Ema, SimpleReturn, and LogReturn are O(1) per update regardless of window
size. Sma, Skewness, Kurtosis, LinearSlope, and Kama recompute over the
full buffer on each update (O(N)) and scale with window size.
Research mode cost for features
FeaturePipeline.run_research() calls update() in a loop. The total cost to
process a dataset is simply update latency × number of bars.
Example: Sma at w=200 (144 ns/update) over 1 000 000 bars ≈ 144 ms.
Scalers¶
| Scaler | w=20 | w=200 |
|---|---|---|
FixedZScore |
1 ns | 1 ns |
RollingZScore |
35 ns | 496 ns |
FixedZScore is stateless: fixed parameters mean no buffer to maintain (O(1), constant).
RollingZScore recomputes mean and std over the full buffer on each update (O(N)) and
scales with window size, matching Sma in character.
Operators¶
Operators are stateless.
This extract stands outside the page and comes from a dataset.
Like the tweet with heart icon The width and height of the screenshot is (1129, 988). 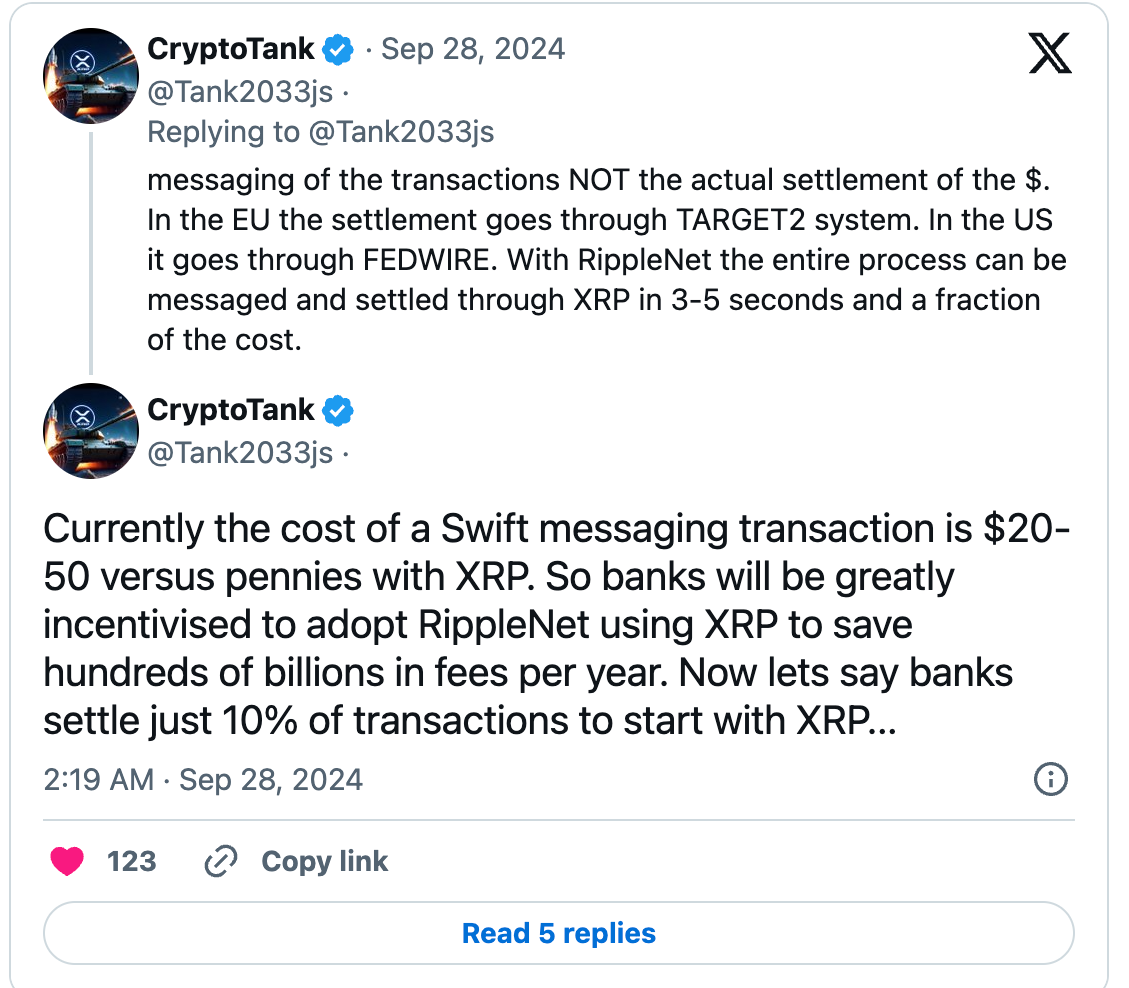click(x=67, y=861)
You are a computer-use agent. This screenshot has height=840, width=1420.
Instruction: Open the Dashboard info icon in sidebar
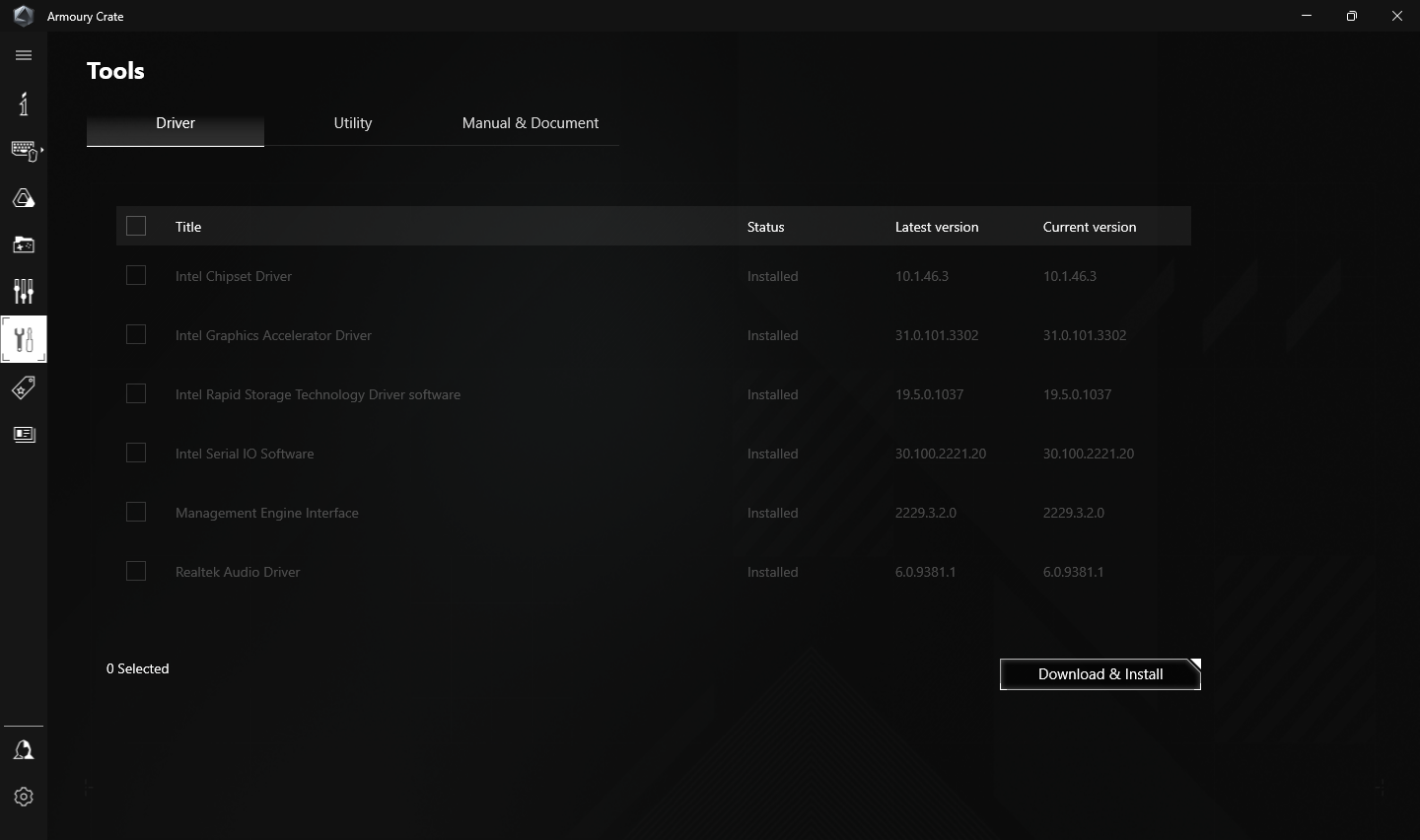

No window parameter. a single latency is reported.
| Operator | Latency |
|---|---|
Subtract |
2 ns |
NegLog |
4 ns |
All operators are O(1): they perform a fixed arithmetic operation with no buffer or state.
Research Throughput¶
Measured per run_research() call over 1 000 bars. Targets are research-only and never called in live trading.
| Target | h=20 / 1k bars | h=200 / 1k bars |
|---|---|---|
FutureReturn |
1.9 µs | 1.7 µs |
FutureCTCVolatility |
28 µs | 280 µs |
FutureLinearSlope |
31 µs | 287 µs |
FutureReturn is O(N) independent of horizon. FutureCTCVolatility and
FutureLinearSlope are O(N · h): cost scales linearly with both dataset size
and horizon.
Python overhead¶
The PyO3 boundary adds roughly 100-200 ns per call on top of the Rust numbers above. This cost is constant: it does not depend on the feature, the window size, or the number of outputs.
At w=200, the most expensive feature in Python is therefore Kama at roughly
1 µs total. Every other feature remains under 400 ns end-to-end.
Reproduce¶
cargo bench --bench features -- --output-format bencher
cargo bench --bench scalers -- --output-format bencher
cargo bench --bench operators -- --output-format bencher
cargo bench --bench targets -- --output-format bencher
cargo bench --bench ops -- --output-format bencher
Or with make:
Re-run after any change to the Rust core. Results will vary by hardware.